Lesson 9: Audit deployments for health

No question there. I have a pet-idea for performance management vendors to automatically reconfigure the screen layout of their health audit dashboards once the ops team drills down into one environment. The cost of pulling in the relevant (unhealthy) metrics cannot be overstated when multiple environments require attention.

The second pet-idea is for the same vendors to surface commonalities amongst unhealthy environments. For instance, a DNS failure may affect 10 environments in the same way and it may take a while for a human operator to drill down into a few of these environments until the common cause is identified.

One may argue that the ops team would also be notified about the DNS failure, but realizing the correlation between the alert and the multiple reports of unhealthy environments can sap precious time and energy from the operations team. Alert correlation is not a new concept,  but somehow it seems like a concept requiring a new push nowadays.


Lesson 8: Log checking and monitoring

My pet requirement for "bosh logs" was for the ability to perform some level of parallel searching on the target VMs.
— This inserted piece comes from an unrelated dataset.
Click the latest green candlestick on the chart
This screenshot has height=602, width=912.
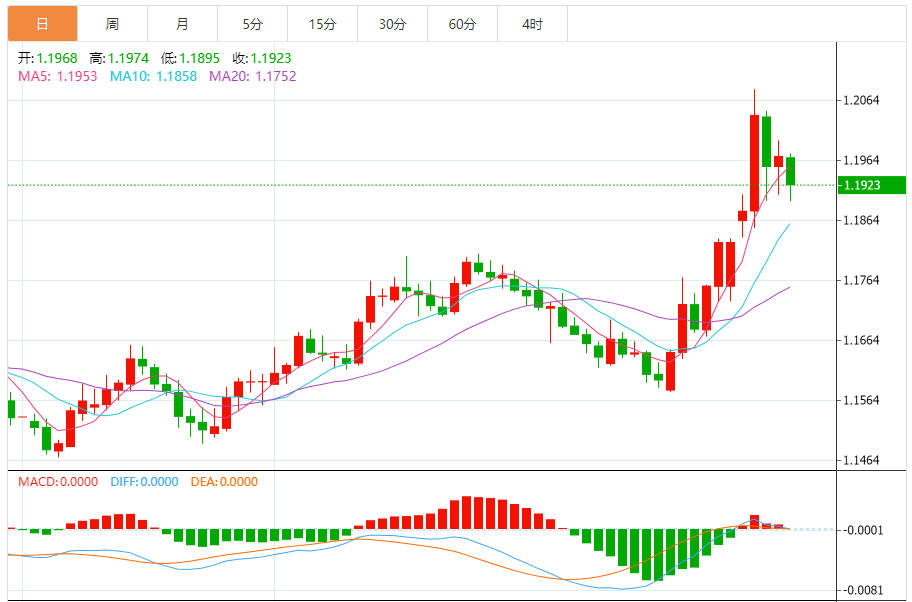point(791,171)
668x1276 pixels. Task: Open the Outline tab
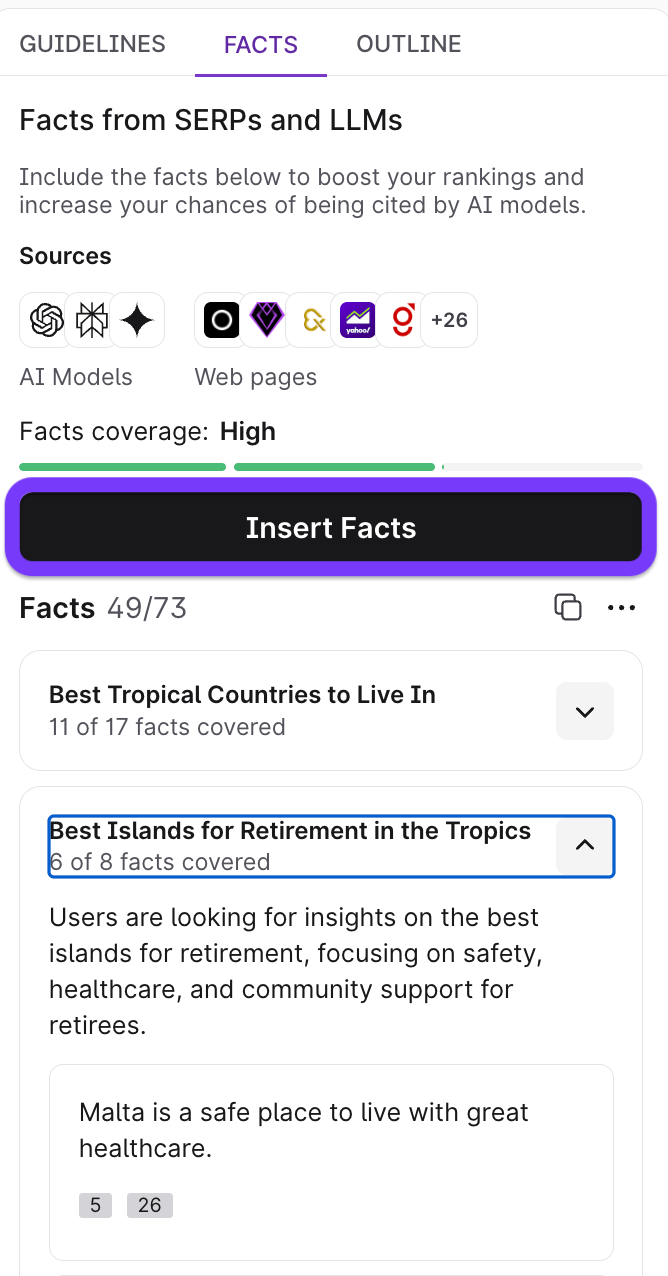coord(409,44)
Whereas streaming logs to a central infrastructure has obvious merits, there are always cases where large volume logs cannot be fully transfered out thousands of VMs all the time.


Lesson 7: BOSH init woes

No comment, pure agreement, though I have related comments in Lesson 1.



Lesson 6: Migrate all custom software to BOSH releases

No comment, pure agreement, though I have related comments on delayed initialization in BOSH jobs in Lesson 2.


Lesson 5: Do not use PowerDNS (if possible)

Oh boy...add the reality that real large environments like Bluemix will always have internal stages to its CI/CD pipeline and that the CF API URL for those internal pipelines will have an IP address in the Intranet and your installation is virtually  required to implement its own way of allowing special DNS resolution depending on whether traffic is coming from developers in the Intranet or from the software running in the IaaS provider.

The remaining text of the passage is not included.